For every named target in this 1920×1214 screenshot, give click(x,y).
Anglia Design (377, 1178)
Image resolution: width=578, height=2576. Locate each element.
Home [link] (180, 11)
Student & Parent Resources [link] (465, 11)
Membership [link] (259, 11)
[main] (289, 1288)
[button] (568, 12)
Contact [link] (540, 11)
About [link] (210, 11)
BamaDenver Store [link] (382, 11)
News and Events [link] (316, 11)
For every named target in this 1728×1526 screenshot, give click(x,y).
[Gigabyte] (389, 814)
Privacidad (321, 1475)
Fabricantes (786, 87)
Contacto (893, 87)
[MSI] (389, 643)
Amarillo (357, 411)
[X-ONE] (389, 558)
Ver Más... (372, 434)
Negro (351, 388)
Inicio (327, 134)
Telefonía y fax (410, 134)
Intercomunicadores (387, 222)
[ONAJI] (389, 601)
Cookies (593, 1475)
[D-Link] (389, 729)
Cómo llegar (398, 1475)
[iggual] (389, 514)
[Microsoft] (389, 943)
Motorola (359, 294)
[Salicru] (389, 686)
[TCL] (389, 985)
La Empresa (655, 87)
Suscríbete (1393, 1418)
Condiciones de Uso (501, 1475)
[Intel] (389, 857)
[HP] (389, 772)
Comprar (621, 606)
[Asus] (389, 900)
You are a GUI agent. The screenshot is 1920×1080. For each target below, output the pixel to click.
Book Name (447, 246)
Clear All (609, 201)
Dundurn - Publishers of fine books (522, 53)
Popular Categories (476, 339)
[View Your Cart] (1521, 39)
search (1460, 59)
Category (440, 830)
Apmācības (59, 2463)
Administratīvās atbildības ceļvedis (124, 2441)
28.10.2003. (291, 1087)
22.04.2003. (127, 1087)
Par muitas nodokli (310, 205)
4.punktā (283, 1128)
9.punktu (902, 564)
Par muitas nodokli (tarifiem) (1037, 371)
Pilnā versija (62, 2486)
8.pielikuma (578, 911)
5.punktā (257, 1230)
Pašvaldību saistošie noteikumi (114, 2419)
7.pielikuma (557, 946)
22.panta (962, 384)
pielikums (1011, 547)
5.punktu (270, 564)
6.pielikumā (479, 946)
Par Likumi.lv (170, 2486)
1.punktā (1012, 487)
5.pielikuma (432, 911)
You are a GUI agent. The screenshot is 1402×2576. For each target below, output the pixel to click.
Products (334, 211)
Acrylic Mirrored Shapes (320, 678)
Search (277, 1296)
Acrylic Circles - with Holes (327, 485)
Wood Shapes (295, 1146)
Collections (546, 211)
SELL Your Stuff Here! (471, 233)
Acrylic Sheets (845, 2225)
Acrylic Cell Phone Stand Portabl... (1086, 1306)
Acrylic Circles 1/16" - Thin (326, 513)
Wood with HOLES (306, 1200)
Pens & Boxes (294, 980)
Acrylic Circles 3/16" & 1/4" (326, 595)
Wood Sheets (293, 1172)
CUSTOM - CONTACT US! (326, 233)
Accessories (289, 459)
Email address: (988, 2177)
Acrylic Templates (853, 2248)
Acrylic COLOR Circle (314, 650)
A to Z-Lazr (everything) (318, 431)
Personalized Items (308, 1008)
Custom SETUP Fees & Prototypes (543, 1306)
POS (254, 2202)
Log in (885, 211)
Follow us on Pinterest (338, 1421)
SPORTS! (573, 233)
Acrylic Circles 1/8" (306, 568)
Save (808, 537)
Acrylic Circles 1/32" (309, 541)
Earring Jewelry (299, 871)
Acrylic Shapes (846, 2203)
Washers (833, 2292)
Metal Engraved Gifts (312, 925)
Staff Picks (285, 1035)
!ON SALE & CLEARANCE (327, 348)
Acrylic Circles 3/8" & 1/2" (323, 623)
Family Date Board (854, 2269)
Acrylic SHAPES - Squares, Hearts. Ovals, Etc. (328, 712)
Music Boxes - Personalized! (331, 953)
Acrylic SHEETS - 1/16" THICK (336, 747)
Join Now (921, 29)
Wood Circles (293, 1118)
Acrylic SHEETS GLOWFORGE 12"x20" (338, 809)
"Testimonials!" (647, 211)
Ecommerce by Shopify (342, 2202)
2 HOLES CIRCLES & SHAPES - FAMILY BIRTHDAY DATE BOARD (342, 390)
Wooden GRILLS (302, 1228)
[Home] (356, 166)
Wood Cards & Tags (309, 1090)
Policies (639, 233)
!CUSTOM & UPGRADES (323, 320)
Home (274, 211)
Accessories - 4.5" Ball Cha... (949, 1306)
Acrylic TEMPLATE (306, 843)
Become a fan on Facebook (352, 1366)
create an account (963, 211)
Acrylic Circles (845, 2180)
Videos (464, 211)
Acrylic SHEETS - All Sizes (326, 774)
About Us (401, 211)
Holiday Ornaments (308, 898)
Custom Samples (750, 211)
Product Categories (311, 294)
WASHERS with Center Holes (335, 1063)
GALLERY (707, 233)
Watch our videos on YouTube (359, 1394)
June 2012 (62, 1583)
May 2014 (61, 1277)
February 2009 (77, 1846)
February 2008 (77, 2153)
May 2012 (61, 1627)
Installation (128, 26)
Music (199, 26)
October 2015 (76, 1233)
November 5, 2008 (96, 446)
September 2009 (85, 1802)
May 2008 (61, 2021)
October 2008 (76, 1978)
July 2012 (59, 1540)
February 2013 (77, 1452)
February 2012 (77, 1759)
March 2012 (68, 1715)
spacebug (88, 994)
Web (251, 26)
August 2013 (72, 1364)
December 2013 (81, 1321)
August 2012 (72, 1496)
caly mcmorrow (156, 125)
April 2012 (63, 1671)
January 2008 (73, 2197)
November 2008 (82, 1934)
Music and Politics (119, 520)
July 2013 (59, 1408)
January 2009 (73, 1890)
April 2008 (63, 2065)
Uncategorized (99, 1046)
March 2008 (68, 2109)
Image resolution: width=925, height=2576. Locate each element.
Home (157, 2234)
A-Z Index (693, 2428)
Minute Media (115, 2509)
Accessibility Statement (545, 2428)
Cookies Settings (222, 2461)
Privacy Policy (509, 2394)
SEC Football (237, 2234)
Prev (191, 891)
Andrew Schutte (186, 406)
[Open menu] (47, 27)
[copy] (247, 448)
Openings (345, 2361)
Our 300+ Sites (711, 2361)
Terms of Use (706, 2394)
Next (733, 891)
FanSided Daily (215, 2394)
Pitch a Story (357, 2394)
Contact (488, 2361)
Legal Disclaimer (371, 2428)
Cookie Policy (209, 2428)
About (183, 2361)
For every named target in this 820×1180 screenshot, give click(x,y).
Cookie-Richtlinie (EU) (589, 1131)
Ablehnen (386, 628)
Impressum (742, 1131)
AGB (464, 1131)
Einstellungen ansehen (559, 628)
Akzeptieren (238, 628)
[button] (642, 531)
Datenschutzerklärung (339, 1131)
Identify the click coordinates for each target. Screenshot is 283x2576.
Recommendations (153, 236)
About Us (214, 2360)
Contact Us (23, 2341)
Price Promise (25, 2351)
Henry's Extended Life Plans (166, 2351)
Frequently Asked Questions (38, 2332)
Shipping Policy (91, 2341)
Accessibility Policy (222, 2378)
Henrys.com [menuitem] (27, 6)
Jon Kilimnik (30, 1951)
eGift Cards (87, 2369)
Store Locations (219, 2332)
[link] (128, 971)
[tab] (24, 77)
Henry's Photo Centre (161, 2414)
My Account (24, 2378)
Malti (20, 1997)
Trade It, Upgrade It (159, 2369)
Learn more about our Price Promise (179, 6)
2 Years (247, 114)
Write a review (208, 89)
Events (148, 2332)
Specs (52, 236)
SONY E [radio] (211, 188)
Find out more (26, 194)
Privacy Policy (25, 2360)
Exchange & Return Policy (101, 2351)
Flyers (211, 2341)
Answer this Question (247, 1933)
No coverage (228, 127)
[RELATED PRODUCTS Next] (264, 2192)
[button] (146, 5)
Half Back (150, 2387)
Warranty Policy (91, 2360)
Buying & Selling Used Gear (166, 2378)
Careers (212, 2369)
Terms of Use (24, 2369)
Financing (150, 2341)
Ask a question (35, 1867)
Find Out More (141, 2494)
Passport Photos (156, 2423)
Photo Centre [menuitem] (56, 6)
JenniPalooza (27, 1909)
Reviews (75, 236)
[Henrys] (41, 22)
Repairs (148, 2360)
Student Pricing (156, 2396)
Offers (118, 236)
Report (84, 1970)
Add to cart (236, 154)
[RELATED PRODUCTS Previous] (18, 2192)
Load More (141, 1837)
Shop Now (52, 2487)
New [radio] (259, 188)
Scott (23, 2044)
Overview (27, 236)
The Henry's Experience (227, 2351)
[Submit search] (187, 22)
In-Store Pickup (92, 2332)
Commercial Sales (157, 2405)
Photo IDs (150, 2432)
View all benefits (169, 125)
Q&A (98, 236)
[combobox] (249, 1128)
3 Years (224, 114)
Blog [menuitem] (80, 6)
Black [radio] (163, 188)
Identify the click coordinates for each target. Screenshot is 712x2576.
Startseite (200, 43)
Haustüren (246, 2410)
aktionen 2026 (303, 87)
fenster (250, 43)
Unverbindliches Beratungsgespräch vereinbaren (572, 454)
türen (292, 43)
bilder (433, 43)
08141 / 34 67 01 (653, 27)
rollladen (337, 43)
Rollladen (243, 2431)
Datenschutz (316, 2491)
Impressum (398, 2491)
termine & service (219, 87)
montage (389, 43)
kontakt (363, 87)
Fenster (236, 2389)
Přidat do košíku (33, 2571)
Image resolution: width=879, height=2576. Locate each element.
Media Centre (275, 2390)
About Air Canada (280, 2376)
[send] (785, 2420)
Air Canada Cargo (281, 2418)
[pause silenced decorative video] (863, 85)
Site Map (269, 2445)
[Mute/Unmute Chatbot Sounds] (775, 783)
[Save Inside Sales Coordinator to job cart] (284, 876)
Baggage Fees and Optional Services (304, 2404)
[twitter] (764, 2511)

* * * * * * * * *

The lines above from the one containing "Collections (546, 211)" through the one containing "July 2012 (59, 1540)" are to be set down exactly, and no others.

Collections (546, 211)
SELL Your Stuff Here! (471, 233)
Acrylic Sheets (845, 2225)
Acrylic Cell Phone Stand Portabl... (1086, 1306)
Acrylic Circles 1/16" - Thin (326, 513)
Wood with HOLES (306, 1200)
Pens & Boxes (294, 980)
Acrylic Circles 3/16" & 1/4" (326, 595)
Wood Sheets (293, 1172)
CUSTOM - CONTACT US! (326, 233)
Accessories (289, 459)
Email address: (988, 2177)
Acrylic Templates (853, 2248)
Acrylic COLOR Circle (314, 650)
A to Z-Lazr (everything) (318, 431)
Personalized Items (308, 1008)
Custom SETUP Fees & Prototypes (543, 1306)
POS (254, 2202)
Log in (885, 211)
Follow us on Pinterest (338, 1421)
SPORTS! (573, 233)
Acrylic Circles 1/8" (306, 568)
Save (808, 537)
Acrylic Circles 1/32" (309, 541)
Earring Jewelry (299, 871)
Acrylic Shapes (846, 2203)
Washers (833, 2292)
Metal Engraved Gifts (312, 925)
Staff Picks (285, 1035)
!ON SALE & CLEARANCE (327, 348)
Acrylic Circles 3/8" & 1/2" (323, 623)
Family Date Board (854, 2269)
Acrylic SHAPES - Squares, Hearts. Ovals, Etc. (328, 712)
Music Boxes - Personalized! (331, 953)
Acrylic SHEETS - 1/16" THICK (336, 747)
Join Now (921, 29)
Wood Circles (293, 1118)
Acrylic SHEETS GLOWFORGE 12"x20" (338, 809)
"Testimonials!" (647, 211)
Ecommerce by Shopify (342, 2202)
2 HOLES CIRCLES & SHAPES - FAMILY BIRTHDAY DATE BOARD (342, 390)
Wooden GRILLS (302, 1228)
[Home] (356, 166)
Wood Cards & Tags (309, 1090)
Policies (639, 233)
!CUSTOM & UPGRADES (323, 320)
Home (274, 211)
Accessories - 4.5" Ball Cha... (949, 1306)
Acrylic TEMPLATE (306, 843)
Become a fan on Facebook (352, 1366)
create an account (963, 211)
Acrylic Circles (845, 2180)
Videos (464, 211)
Acrylic SHEETS - All Sizes (326, 774)
About Us (401, 211)
Holiday Ornaments (308, 898)
Custom Samples (750, 211)
Product Categories (311, 294)
WASHERS with Center Holes (335, 1063)
GALLERY (707, 233)
Watch our videos on YouTube (359, 1394)
June 2012 (62, 1583)
May 2014 (61, 1277)
February 2009 (77, 1846)
February 2008 (77, 2153)
May 2012 (61, 1627)
Installation (128, 26)
Music (199, 26)
October 2015 (76, 1233)
November 5, 2008 (96, 446)
September 2009 (85, 1802)
May 2008 (61, 2021)
October 2008 (76, 1978)
July 2012 (59, 1540)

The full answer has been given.